§ Directions
Look below for the line that has "Click the iCafeZone corner ribbon badge"; output exactly from it through the line that has "Toggle the mood series legend", and leave the pictures out.

§ Given data
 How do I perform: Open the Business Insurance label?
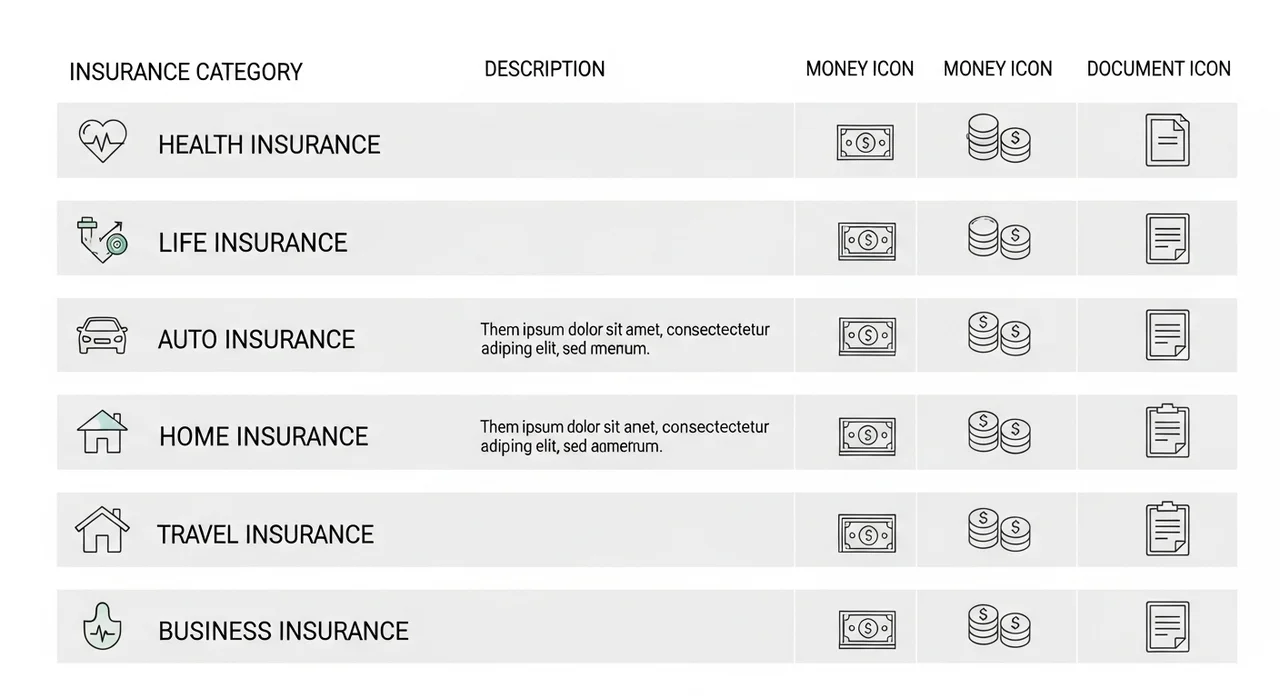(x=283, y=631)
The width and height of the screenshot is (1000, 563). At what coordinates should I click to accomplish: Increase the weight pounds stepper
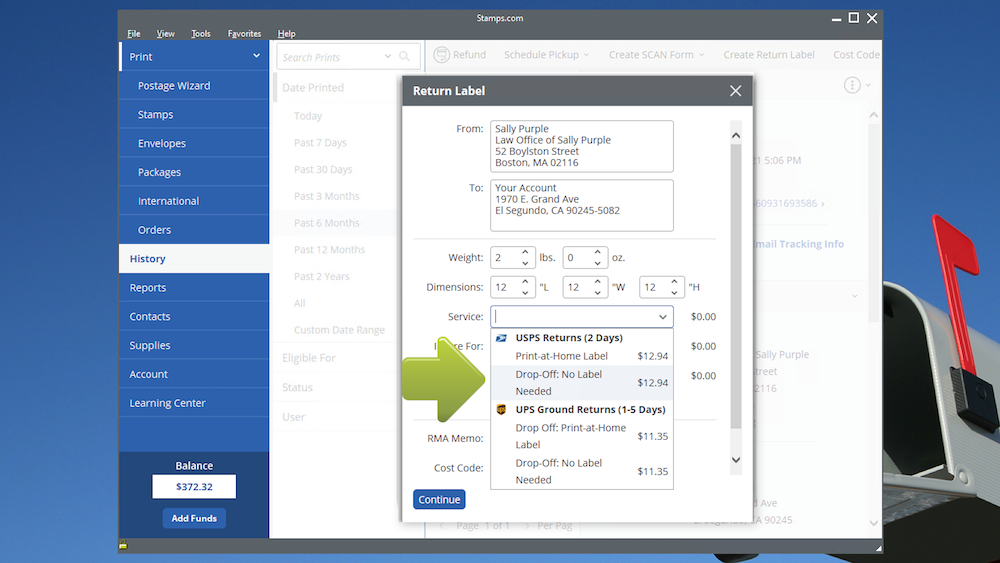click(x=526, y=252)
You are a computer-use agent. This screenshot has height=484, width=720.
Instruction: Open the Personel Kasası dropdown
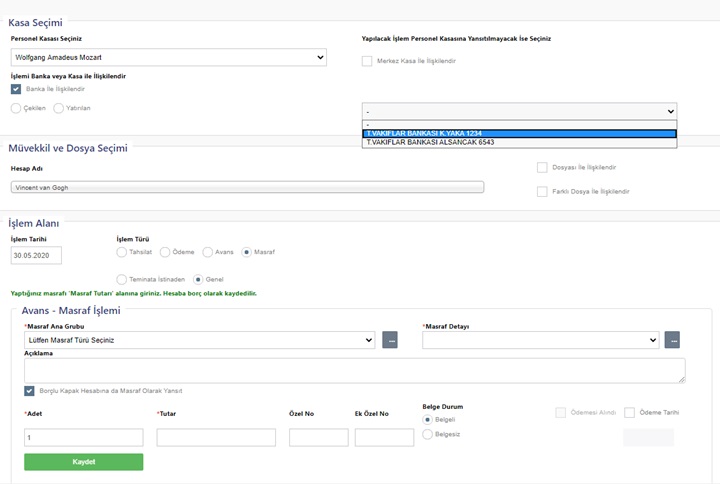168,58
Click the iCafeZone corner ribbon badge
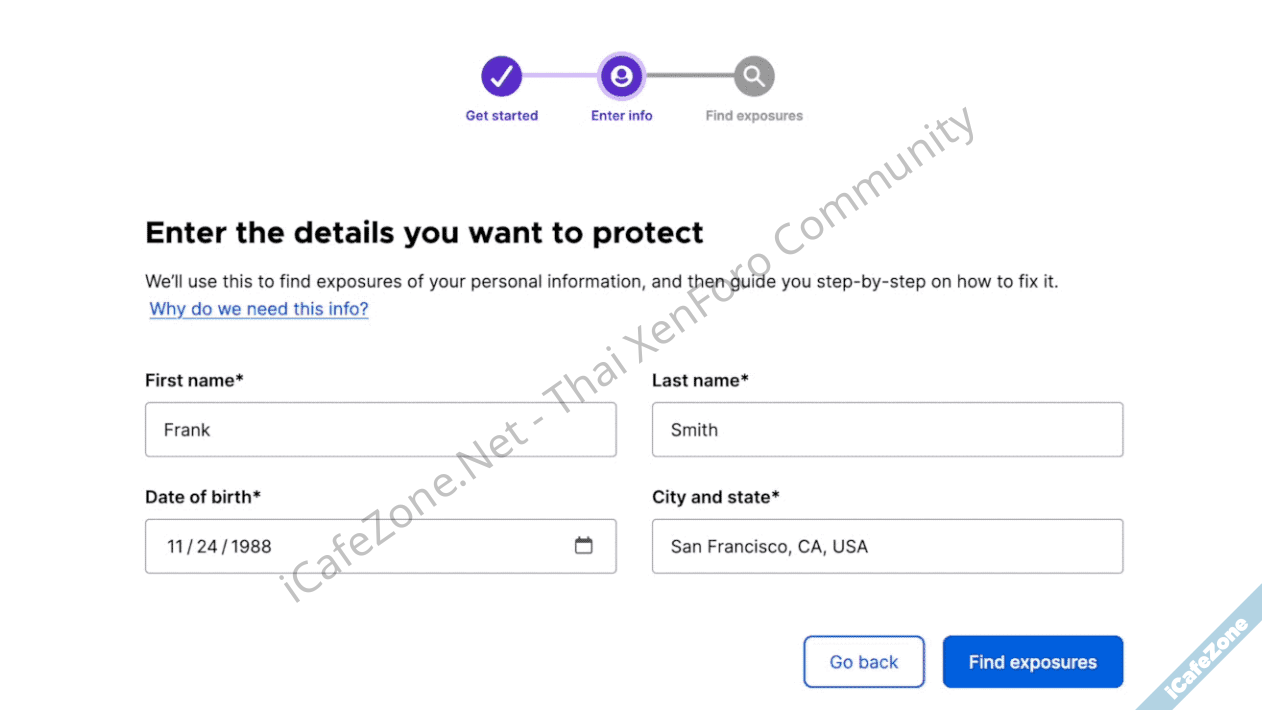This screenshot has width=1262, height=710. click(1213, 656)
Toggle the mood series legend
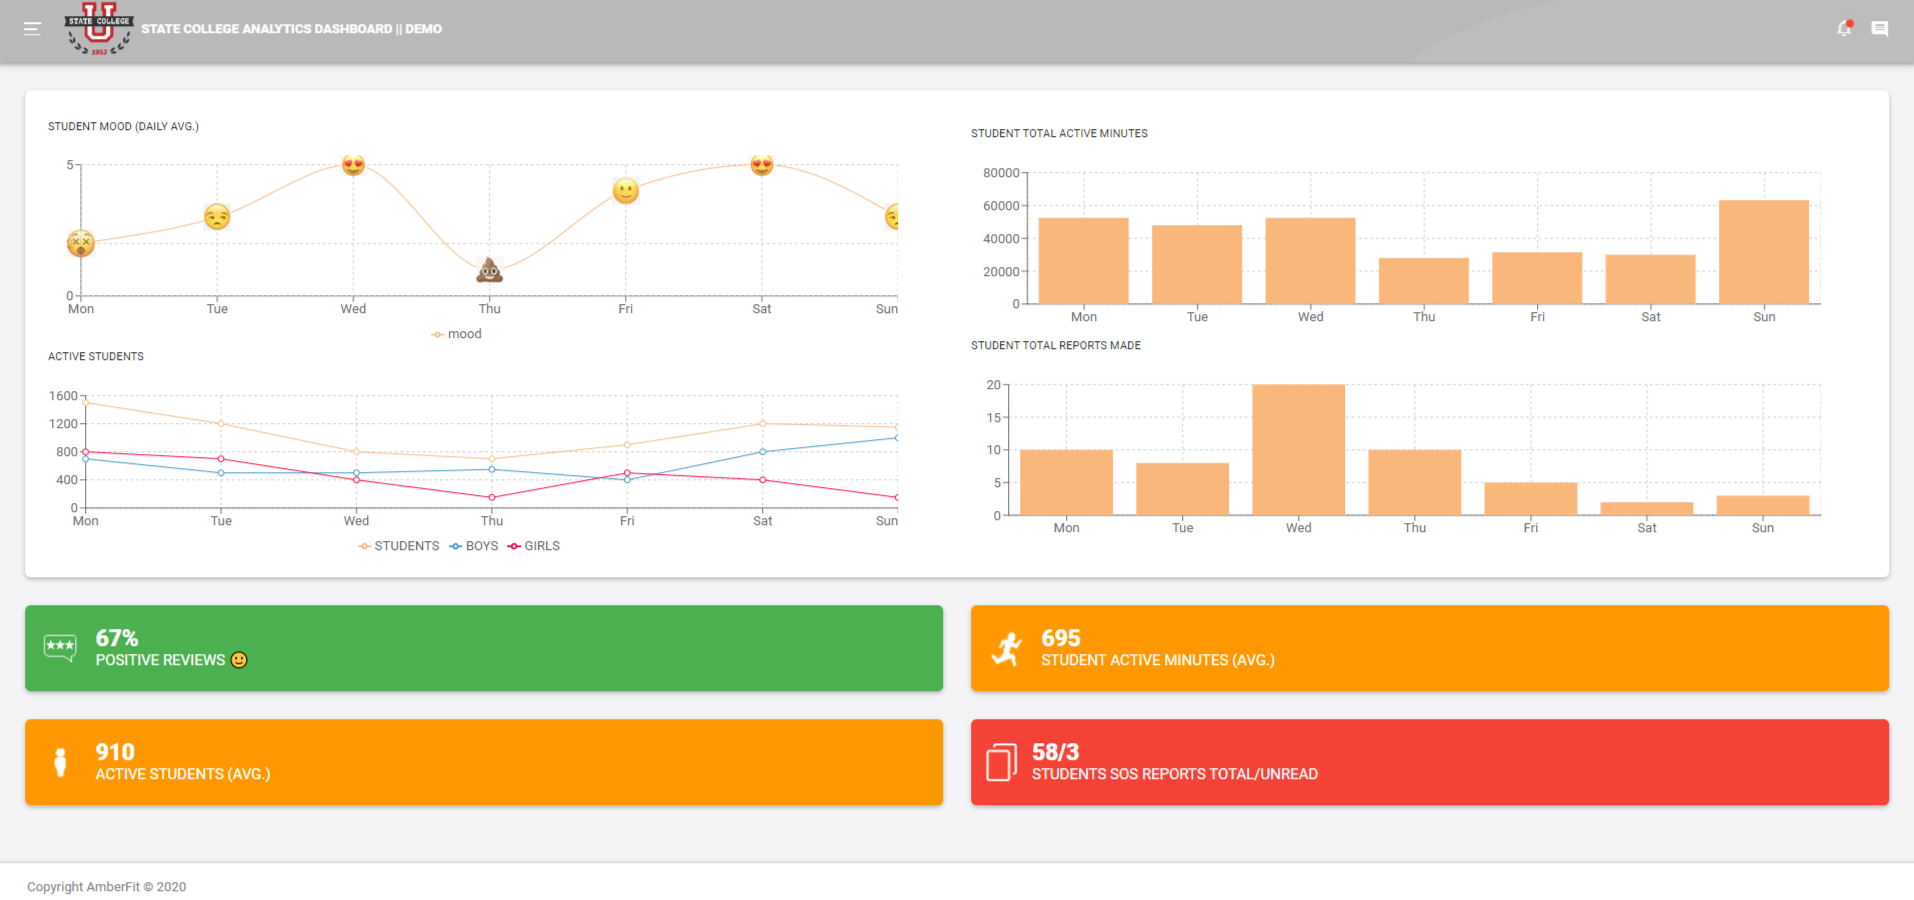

--

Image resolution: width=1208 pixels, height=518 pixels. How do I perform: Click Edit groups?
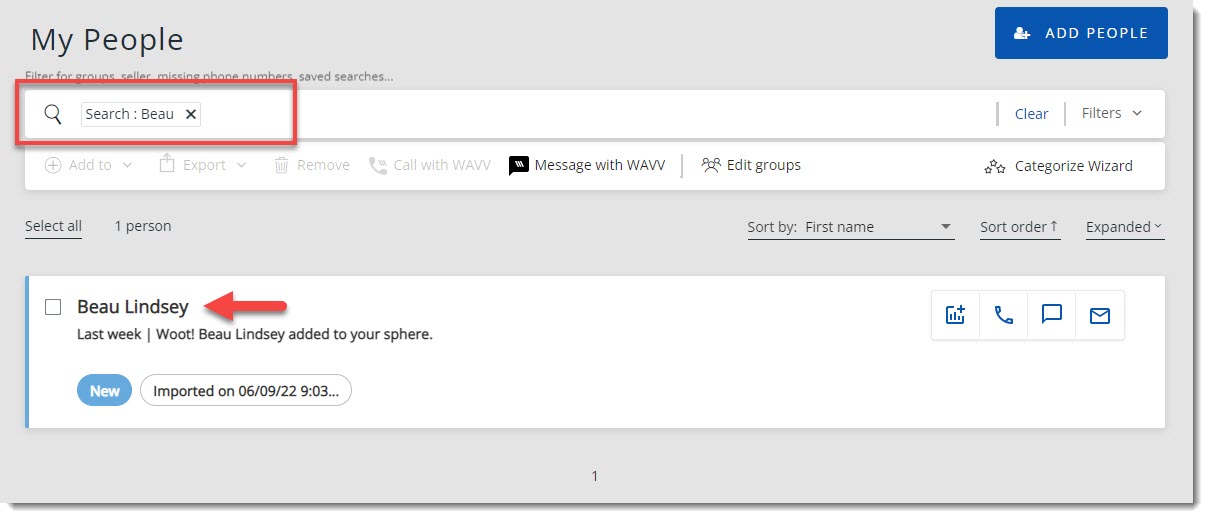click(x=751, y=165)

---

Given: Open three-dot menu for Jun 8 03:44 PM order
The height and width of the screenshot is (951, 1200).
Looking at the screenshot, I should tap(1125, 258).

§ Response for this exercise
Click the iCafeZone corner ribbon badge
This screenshot has width=1262, height=710. click(1213, 656)
Toggle the mood series legend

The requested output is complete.